§ Required work: Whenever a line below includes the word "with", copy that line.

§ Dataset:
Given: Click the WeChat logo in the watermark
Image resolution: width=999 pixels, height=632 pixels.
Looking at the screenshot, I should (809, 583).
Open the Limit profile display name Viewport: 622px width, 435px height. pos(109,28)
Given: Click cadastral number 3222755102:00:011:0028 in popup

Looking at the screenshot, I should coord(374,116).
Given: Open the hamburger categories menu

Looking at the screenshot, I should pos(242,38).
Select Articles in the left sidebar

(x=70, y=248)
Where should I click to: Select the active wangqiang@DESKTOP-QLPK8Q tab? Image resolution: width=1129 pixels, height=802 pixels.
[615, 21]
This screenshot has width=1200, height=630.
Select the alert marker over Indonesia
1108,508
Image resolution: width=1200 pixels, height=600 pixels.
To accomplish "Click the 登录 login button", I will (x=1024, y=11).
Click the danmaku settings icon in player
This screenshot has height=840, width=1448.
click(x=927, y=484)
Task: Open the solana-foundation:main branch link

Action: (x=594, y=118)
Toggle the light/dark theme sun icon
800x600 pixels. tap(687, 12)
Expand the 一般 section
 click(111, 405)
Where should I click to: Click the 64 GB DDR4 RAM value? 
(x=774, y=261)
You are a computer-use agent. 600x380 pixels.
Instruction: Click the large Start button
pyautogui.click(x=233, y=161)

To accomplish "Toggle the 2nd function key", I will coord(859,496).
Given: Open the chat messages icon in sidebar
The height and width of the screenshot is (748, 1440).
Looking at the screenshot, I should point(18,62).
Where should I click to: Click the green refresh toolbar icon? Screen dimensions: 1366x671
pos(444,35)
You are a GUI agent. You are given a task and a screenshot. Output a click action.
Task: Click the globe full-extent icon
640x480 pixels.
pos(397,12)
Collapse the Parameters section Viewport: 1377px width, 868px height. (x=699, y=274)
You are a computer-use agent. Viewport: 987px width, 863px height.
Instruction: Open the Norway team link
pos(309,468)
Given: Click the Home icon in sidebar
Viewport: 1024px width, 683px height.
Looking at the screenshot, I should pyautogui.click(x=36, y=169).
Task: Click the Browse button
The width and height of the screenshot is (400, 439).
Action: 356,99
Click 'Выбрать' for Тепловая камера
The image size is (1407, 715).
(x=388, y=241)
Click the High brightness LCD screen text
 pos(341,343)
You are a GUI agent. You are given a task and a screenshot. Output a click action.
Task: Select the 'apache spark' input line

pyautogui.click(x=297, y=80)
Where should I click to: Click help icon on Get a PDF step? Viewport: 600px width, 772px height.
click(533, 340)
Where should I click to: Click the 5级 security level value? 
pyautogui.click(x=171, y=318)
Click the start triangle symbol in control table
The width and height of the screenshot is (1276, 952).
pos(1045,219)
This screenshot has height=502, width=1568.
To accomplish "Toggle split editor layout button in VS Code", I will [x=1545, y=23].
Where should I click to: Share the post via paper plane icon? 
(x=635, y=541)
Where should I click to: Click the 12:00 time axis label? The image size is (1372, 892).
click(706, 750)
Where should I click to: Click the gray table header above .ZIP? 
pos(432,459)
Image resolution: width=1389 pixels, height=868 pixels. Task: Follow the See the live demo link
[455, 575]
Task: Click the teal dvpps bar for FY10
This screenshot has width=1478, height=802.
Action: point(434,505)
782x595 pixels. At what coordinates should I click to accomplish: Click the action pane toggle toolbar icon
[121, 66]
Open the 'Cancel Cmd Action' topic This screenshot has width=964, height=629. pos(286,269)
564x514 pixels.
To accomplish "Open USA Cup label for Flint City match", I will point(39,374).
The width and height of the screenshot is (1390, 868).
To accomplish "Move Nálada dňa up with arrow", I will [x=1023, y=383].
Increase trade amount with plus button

§ Response for this exercise:
To accomplish "Move Nálada dňa up with arrow", I will [x=1023, y=383].
Increase trade amount with plus button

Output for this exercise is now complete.